MoireTag? 배터리나 센서 같은 액티브 부품(active component) 없이, 종이패턴과 카메라만으로 어떻게 하위 밀리미터 단위(sub-mm)의 초정밀 센싱을 구현할 것인가
- 컴퓨터와 현실세계의 상호작용을 감지하기 위해, 기존에는 사용자 몸이나 물체 표면에 유선케이블, 배터리가 필요한 능동형(active) 센서나 회로를 부착해야 했었다.
- 최근, 일반 2D카메라와 딥러닝(MediaPipe, YOLACT 등)을 활용한 비접촉식 감지기술이 발전했으나, 이는 해상도 한계로 인해 팔이나 손을 움직이는 대규모 동작 추적에만 적합할 뿐, 물체의 미세한 정렬이나 압력(힘)의 작용과 같은 미세한(sub-mm) 상호작용을 정밀하고 안정적으로 포착하기에는 기술적 한계가 존재한다.
- Laser speckle을 활용하는 정밀 방식 또한, 별도의 스펙클 프로젝터나 특수 센서 장비가 필요하다는 단점이 존재한다.
기존 감지 방식들의 trade-offs
- 능동형(active) 물리센서 시스템: 감지 정확도는 높지만 시스템 구축을 위해 배터리, 복잡한 회로소자, 유선연결이 필수적이므로, 비용이 많이 들고 배치에 있어서 제약이 크다.
- 일반 비전 기반 2D/depth 카메라 시스템: 추가적 장비 없이 비접촉 감지가 가능하지만, 픽셀 해상도 한계로 인해 미세변위를 알아내지 못하며, 카메라의 미세한 흔들림이나 소음에 매우 취약하다.
- Laser speckle 기반 시스템: 높은 정밀도로 미세거리를 측정할 수 있지만, 특수 프로젝터나 defocused 카메라 등 고가의 전용 하드웨어가 필요하다.
미세 상호작용 시각화 및 원격 감지의 한계
- 현실의 물리적 상호작용(누르는 힘, 부피변화 등)은 눈에 보이지 않거나, 사람의 눈 및 일반카메라로 감지하기 어려울 정도로 미세하다.

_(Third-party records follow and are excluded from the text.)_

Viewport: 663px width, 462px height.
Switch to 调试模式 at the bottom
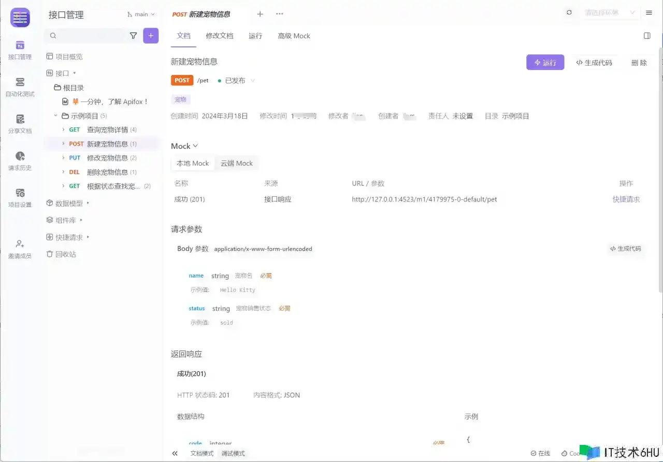point(233,453)
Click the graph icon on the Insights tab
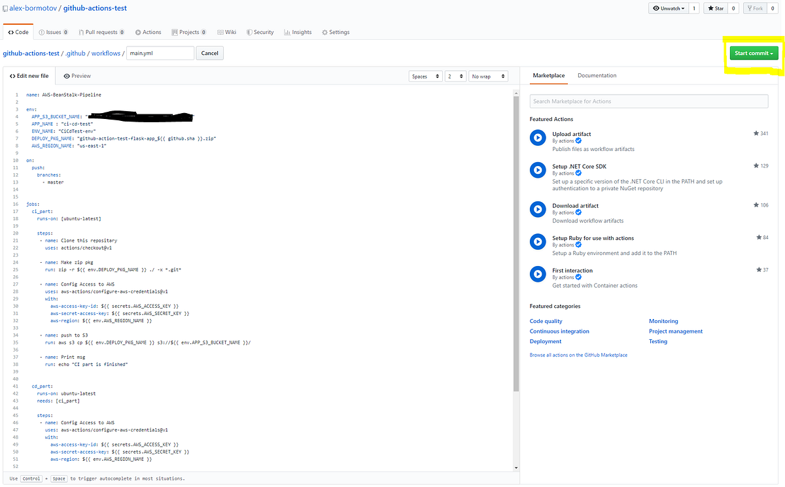785x487 pixels. click(286, 31)
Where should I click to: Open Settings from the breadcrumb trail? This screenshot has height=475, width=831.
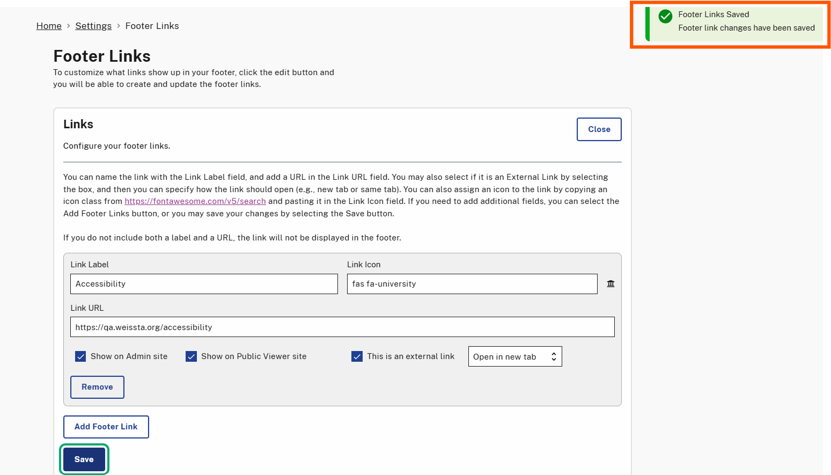click(x=93, y=26)
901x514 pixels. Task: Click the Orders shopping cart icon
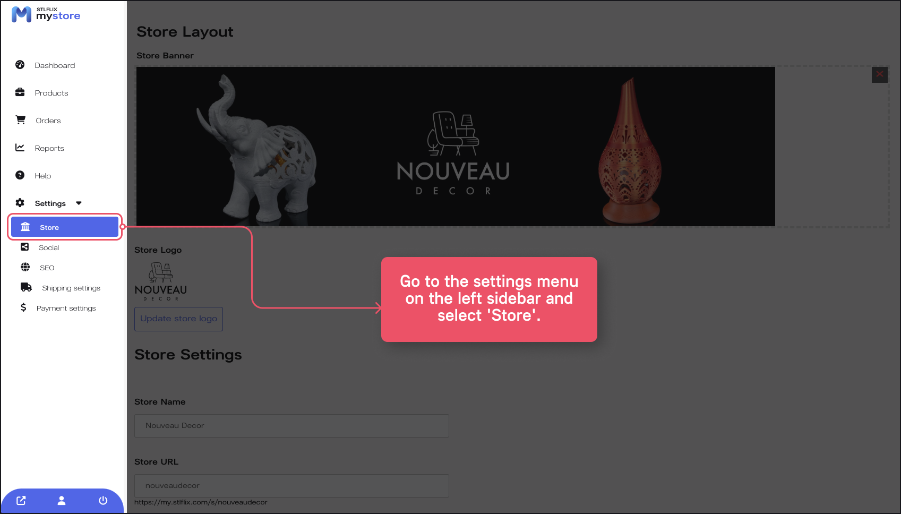[x=21, y=120]
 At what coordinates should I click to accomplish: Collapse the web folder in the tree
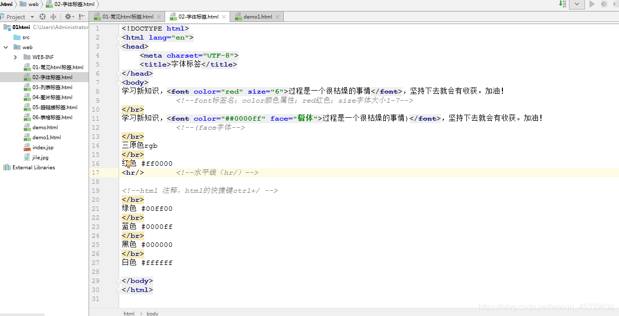pyautogui.click(x=6, y=47)
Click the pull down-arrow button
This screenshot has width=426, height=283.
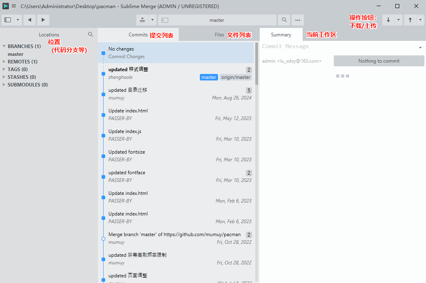(x=388, y=20)
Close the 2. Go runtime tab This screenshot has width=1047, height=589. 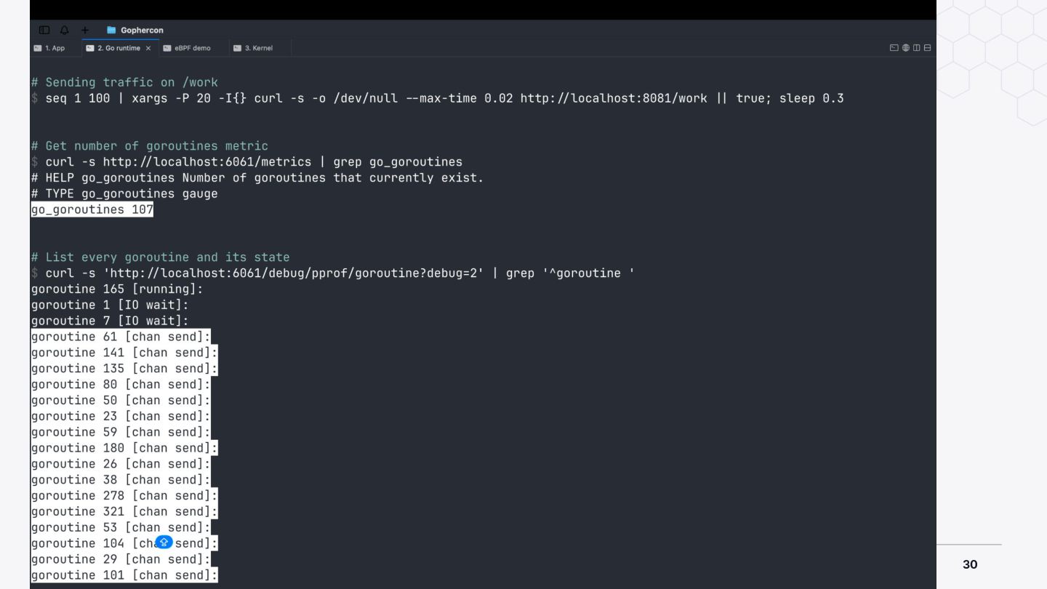(148, 48)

- 기존의 비전 기반 시스템은, 고정된 배경이나 완벽하게 안정된 카메라 환경을 전제로 해야만 프레임 간 픽셀 비교를 통해 변위를 겨우 찾아낼 수 있다.
- 조명 조건이 통제되지 않거나, 카메라의 각도·거리가 유동적으로 변하는 실제 일상 환경(Non-light-controlled setting)에서는 미세한 변위와 외부 힘을 간접적으로 정밀 측정하는 것이 사실상 불가능하다.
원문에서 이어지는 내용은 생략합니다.